Signed-off-by: Zijun Hu quic_zijuhu@quicinc.com --- Changes in v2: - Correct title, commit message, and inline comments. - Link to v1: https://lore.kernel.org/r/20241020-phy_core_fix-v1-0-078062f7da71@quicinc.co...
--- Zijun Hu (6): phy: core: Fix that API devm_phy_put() fails to release the phy phy: core: Fix that API devm_of_phy_provider_unregister() fails to unregister the phy provider phy: core: Fix that API devm_phy_destroy() fails to destroy the phy phy: core: Fix an OF node refcount leakage in _of_phy_get() phy: core: Fix an OF node refcount leakage in of_phy_provider_lookup() phy: core: Simplify API of_phy_simple_xlate() implementation
drivers/phy/phy-core.c | 39 +++++++++++++++++++-------------------- 1 file changed, 19 insertions(+), 20 deletions(-) --- base-commit: e70d2677ef4088d59158739d72b67ac36d1b132b change-id: 20241020-phy_core_fix-e3ad65db98f7
Best regards,
From: Zijun Hu quic_zijuhu@quicinc.com
For devm_phy_put(), its comment says it needs to invoke phy_put() to release the phy, but it does not invoke the function actually since devres_destroy() will not call devm_phy_release() at all which will call the function, and the missing phy_put() call will cause:
- The phy fails to be released. - devm_phy_put() can not fully undo what API devm_phy_get() does. - Leak refcount of both the module and device for below typical usage:
devm_phy_get(); // or its variant ... err = do_something(); if (err) goto err_out; ... err_out: devm_phy_put();
The file(s) affected by this issue are shown below since they have such typical usage. drivers/pci/controller/cadence/pcie-cadence.c drivers/net/ethernet/ti/am65-cpsw-nuss.c
Fixed by using devres_release() instead of devres_destroy() within the API
Fixes: ff764963479a ("drivers: phy: add generic PHY framework") Cc: stable@vger.kernel.org Cc: Lorenzo Pieralisi lpieralisi@kernel.org Cc: "Krzysztof Wilczyński" kw@linux.com Cc: Bjorn Helgaas bhelgaas@google.com Cc: "David S. Miller" davem@davemloft.net Cc: Eric Dumazet edumazet@google.com Cc: Jakub Kicinski kuba@kernel.org Cc: Paolo Abeni pabeni@redhat.com Signed-off-by: Zijun Hu quic_zijuhu@quicinc.com --- drivers/phy/phy-core.c | 2 +- 1 file changed, 1 insertion(+), 1 deletion(-)

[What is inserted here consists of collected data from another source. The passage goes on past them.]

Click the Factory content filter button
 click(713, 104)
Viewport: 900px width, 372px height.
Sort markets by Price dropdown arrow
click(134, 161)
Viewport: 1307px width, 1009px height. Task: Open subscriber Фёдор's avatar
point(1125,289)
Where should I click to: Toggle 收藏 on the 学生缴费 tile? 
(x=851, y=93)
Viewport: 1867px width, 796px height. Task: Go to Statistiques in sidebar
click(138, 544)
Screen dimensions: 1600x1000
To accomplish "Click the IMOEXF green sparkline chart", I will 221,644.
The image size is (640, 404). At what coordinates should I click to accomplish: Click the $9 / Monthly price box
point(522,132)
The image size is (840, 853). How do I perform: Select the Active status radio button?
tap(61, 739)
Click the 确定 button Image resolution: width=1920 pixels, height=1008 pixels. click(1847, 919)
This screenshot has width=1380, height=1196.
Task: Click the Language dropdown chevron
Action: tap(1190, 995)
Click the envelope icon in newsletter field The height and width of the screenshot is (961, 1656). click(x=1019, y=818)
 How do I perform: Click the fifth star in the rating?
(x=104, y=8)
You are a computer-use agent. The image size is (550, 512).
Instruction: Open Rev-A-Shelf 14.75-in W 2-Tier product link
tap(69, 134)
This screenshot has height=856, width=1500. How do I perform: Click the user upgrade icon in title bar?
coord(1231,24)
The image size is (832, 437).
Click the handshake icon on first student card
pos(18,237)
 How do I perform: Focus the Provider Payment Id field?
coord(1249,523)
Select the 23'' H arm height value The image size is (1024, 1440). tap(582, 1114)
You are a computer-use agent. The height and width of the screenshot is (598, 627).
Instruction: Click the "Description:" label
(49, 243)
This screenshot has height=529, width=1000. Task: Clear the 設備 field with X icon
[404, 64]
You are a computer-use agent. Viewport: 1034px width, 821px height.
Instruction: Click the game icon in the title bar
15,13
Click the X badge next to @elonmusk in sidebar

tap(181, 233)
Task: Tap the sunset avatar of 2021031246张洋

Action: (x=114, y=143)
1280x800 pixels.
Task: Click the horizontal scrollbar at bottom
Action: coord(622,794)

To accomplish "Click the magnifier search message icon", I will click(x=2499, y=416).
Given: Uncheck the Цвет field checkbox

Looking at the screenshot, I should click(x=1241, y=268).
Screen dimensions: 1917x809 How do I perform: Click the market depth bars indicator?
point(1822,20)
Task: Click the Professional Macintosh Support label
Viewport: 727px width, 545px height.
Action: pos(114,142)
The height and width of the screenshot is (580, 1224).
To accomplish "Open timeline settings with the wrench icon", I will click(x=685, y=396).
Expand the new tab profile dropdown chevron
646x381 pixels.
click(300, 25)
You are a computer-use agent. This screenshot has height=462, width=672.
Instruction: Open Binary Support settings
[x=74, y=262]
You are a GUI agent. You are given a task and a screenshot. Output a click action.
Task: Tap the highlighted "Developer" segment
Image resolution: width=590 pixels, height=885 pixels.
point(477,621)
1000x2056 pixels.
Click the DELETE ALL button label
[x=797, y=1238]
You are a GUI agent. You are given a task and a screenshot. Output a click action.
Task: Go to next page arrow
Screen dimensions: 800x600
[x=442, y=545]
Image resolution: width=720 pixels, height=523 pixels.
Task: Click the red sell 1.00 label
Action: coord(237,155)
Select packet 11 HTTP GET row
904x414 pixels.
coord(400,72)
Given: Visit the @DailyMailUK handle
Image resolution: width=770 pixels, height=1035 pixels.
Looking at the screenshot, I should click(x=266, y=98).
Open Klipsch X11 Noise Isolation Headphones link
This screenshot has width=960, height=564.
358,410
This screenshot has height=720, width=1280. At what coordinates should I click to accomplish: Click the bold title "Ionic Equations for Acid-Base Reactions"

diff --git a/drivers/phy/phy-core.c b/drivers/phy/phy-core.c index f053b525ccff..f190d7126613 100644 --- a/drivers/phy/phy-core.c +++ b/drivers/phy/phy-core.c @@ -737,7 +737,7 @@ void devm_phy_put(struct device *dev, struct phy *phy) if (!phy) return;
- r = devres_destroy(dev, devm_phy_release, devm_phy_match, phy); + r = devres_release(dev, devm_phy_release, devm_phy_match, phy); dev_WARN_ONCE(dev, r, "couldn't find PHY resource\n"); } EXPORT_SYMBOL_GPL(devm_phy_put);
On Thu, Oct 24, 2024 at 10:39:26PM +0800, Zijun Hu wrote:
From: Zijun Hu quic_zijuhu@quicinc.com
For devm_phy_put(), its comment says it needs to invoke phy_put() to release the phy, but it does not invoke the function actually since devres_destroy() will not call devm_phy_release() at all which will call the function, and the missing phy_put() call will cause:
Please split the above up in at least two sentences to make it easier to parse. Split it after devm_phy_release() and rephrase the latter part (e.g. by dropping "at all which will call the function").
The phy fails to be released.
devm_phy_put() can not fully undo what API devm_phy_get() does.
Leak refcount of both the module and device for below typical usage:
devm_phy_get(); // or its variant ... err = do_something(); if (err) goto err_out; ... err_out: devm_phy_put();
The file(s) affected by this issue are shown below since they have such typical usage. drivers/pci/controller/cadence/pcie-cadence.c drivers/net/ethernet/ti/am65-cpsw-nuss.c
Fixed by using devres_release() instead of devres_destroy() within the API
Fixes: ff764963479a ("drivers: phy: add generic PHY framework") Cc: stable@vger.kernel.org Cc: Lorenzo Pieralisi lpieralisi@kernel.org Cc: "Krzysztof Wilczyński" kw@linux.com Cc: Bjorn Helgaas bhelgaas@google.com Cc: "David S. Miller" davem@davemloft.net Cc: Eric Dumazet edumazet@google.com Cc: Jakub Kicinski kuba@kernel.org Cc: Paolo Abeni pabeni@redhat.com Signed-off-by: Zijun Hu quic_zijuhu@quicinc.com
Diff itself looks good. Nice find.
Johan
On 2024/10/29 21:40, Johan Hovold wrote:
On Thu, Oct 24, 2024 at 10:39:26PM +0800, Zijun Hu wrote:
From: Zijun Hu quic_zijuhu@quicinc.com
For devm_phy_put(), its comment says it needs to invoke phy_put() to release the phy, but it does not invoke the function actually since devres_destroy() will not call devm_phy_release() at all which will call the function, and the missing phy_put() call will cause:
Please split the above up in at least two sentences to make it easier to parse. Split it after devm_phy_release() and rephrase the latter part (e.g. by dropping "at all which will call the function").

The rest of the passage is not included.